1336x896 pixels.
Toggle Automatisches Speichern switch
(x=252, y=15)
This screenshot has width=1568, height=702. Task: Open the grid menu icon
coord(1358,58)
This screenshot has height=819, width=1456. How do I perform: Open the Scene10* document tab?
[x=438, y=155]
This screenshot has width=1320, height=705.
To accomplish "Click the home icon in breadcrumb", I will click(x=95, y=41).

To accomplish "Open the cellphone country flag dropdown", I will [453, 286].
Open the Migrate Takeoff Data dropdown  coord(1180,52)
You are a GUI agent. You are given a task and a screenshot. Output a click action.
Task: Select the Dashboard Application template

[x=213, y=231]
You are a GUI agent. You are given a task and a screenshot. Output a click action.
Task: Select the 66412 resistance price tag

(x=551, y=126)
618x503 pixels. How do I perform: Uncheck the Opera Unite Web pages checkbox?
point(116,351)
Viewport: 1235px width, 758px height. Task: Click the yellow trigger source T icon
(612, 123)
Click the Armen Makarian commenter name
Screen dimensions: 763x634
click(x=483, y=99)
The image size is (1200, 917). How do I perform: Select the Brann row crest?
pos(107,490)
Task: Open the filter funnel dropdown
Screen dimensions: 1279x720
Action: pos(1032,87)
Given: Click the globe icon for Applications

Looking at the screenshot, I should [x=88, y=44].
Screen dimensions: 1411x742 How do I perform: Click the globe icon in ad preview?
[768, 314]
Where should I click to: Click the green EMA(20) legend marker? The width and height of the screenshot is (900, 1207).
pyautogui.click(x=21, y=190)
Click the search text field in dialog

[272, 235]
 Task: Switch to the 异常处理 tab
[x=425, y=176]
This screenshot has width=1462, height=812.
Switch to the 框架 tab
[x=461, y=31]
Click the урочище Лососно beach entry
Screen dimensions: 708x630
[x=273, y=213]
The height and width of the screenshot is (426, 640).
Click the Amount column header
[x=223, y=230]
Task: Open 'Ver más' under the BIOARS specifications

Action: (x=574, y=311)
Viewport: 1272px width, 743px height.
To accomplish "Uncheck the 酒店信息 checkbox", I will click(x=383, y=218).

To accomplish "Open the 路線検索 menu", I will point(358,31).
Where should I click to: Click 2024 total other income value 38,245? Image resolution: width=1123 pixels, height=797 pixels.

▬▬▬

### Task directions
Please give the material again, swapping every "How do I perform" for "How can I do" and leaving all else unchanged.

### Full response
1336x896 pixels.
Toggle Automatisches Speichern switch
(x=252, y=15)
This screenshot has width=1568, height=702. Task: Open the grid menu icon
coord(1358,58)
This screenshot has height=819, width=1456. How can I do: Open the Scene10* document tab?
[x=438, y=155]
This screenshot has width=1320, height=705.
To accomplish "Click the home icon in breadcrumb", I will click(x=95, y=41).

To accomplish "Open the cellphone country flag dropdown", I will [453, 286].
Open the Migrate Takeoff Data dropdown  coord(1180,52)
You are a GUI agent. You are given a task and a screenshot. Output a click action.
Task: Select the Dashboard Application template

[x=213, y=231]
You are a GUI agent. You are given a task and a screenshot. Output a click action.
Task: Select the 66412 resistance price tag

(x=551, y=126)
618x503 pixels. How can I do: Uncheck the Opera Unite Web pages checkbox?
point(116,351)
Viewport: 1235px width, 758px height. Task: Click the yellow trigger source T icon
(612, 123)
Click the Armen Makarian commenter name
Screen dimensions: 763x634
click(x=483, y=99)
The image size is (1200, 917). How can I do: Select the Brann row crest?
pos(107,490)
Task: Open the filter funnel dropdown
Screen dimensions: 1279x720
Action: pos(1032,87)
Given: Click the globe icon for Applications

Looking at the screenshot, I should [x=88, y=44].
Screen dimensions: 1411x742 How can I do: Click the globe icon in ad preview?
[768, 314]
Where should I click to: Click the green EMA(20) legend marker? The width and height of the screenshot is (900, 1207).
pyautogui.click(x=21, y=190)
Click the search text field in dialog

[272, 235]
 Task: Switch to the 异常处理 tab
[x=425, y=176]
This screenshot has width=1462, height=812.
Switch to the 框架 tab
[x=461, y=31]
Click the урочище Лососно beach entry
Screen dimensions: 708x630
[x=273, y=213]
The height and width of the screenshot is (426, 640).
Click the Amount column header
[x=223, y=230]
Task: Open 'Ver más' under the BIOARS specifications

Action: (x=574, y=311)
Viewport: 1272px width, 743px height.
To accomplish "Uncheck the 酒店信息 checkbox", I will click(x=383, y=218).

To accomplish "Open the 路線検索 menu", I will point(358,31).
Where should I click to: Click 2024 total other income value 38,245? Image resolution: width=1123 pixels, height=797 pixels.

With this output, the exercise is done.